Angel's David Boreanaz and his wife, actress Jaime Bergman, welcomed their first child on May 1, boy Jaden Rayne Boreanaz, weighing in at 8 lbs., 9 oz. Mother and baby are doing fine.
Daily Variety's columnist Army Archerd reported the final scene being shot for Mike Myers' new Austin Powers film, Austin Powers in Goldmember, is set in the home of Ozzy Osbourne. Myers and director Jay Roach are big fans of the MTV show about the Osbourne family. Myers told Archerd that it will be only one of the "many surprises" in the movie.
Will Smith may enter back into the television arena. His company Overbrook Entertainment is looking to develop a syndicated half-hour newsmagazine pilot, Good News, to roll out in fall 2003. It will focus on inspirational individuals, including celebrities, public figures and everyday heroes.

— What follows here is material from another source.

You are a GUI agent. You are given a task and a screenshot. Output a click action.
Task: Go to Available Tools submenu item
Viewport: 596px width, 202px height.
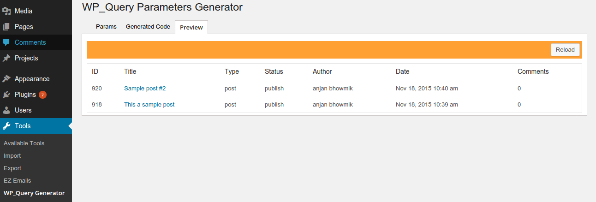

Fox's Dark Angel may be no more. Series creator James Cameron told the New York Daily News that the show is on the verge of cancellation, but Fox will announce its final decision in the next two weeks. The finale of season two will air this Friday night, marking Cameron's TV directing debut.
Legendary rockers The Rolling Stones plan to announce their first tour in three years Tuesday in New York. The tour will coincide with the band's 40th anniversary of its first public appearance. They just don't know when to quit, do they?
Eminem donned a turban and played Osama bin Laden in his latest music video, for his single "Without Me." He also parodies the Survivor TV show, Elvis Presley and singer Moby. It premiered Wednesday on MTV's Making the Video.
Don't confuse the shock rock group Slipknot with the knitters' quarterly journal Slipknot. Apparently, irate fans of the American group sent threatening e-mails to the British knitters' Web site, telling the club not to call its publication Slipknot because it made their idols look bad.
Audrey Hepburn will be honored with a sculpture outside the UNICEF headquarters in New York. Called "Spirit of Audrey," the artwork of a tall, slender woman holding a child will commemorate Hepburn's years of tireless support of the children's organization before she died in 1993.
John Nathan-Turner, a producer of the British cult show Dr. Who, died in England at the Brighton's Hove Hospital on Wednesday following a short illness. He was 54.